Open since February 3rd, Gutierrez says they never truly announced they were open and didn’t do any paid advertising. Instead, they used social media and let news spread word-of-mouth.
“We just turned the lights on and opened the doors and people just started coming in,” he shared. “We’ve been getting really good feedback. I knew it was going to be successful.
I just didn’t think it was going to be this quick.”
Top-ordered food items so far include tacos, Burrito Cocino, and Maria Bonita. Gutierrez says the top-ordered drinks are margaritas and palomas. He is already envisioning a second location in the near future. “If you want to try new Mexican food that’s not at any other restaurants around,” he explained, “this is the perfect place.”

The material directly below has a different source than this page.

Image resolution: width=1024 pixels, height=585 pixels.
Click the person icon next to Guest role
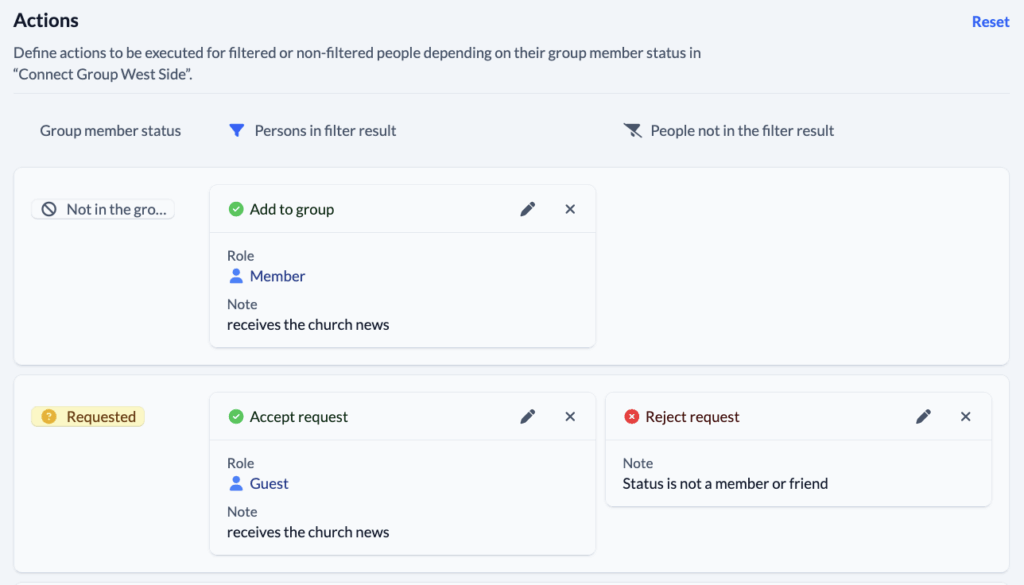[x=235, y=484]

Gutierrez says it’s not just the food—he’s worked hard to create an atmosphere that visitors won’t find elsewhere. The way diners stick around, soaking up the many sensory delights, confirms that he’s concocted something magnetic.
A toddler finds his groove dancing atop the patio’s flagstone pavers and his parents join the fun in between polishing off a few more bites. Conversation keeps pace with the playlist even as daylight dwindles. “I think people just love to be here,” said Gutierrez.
Whether looking to enjoy one more drink or one more round of steak nachos, Uno Mas is meant for lingering, and visitors will surely leave with one more colorful moment in time under their belts than they began with.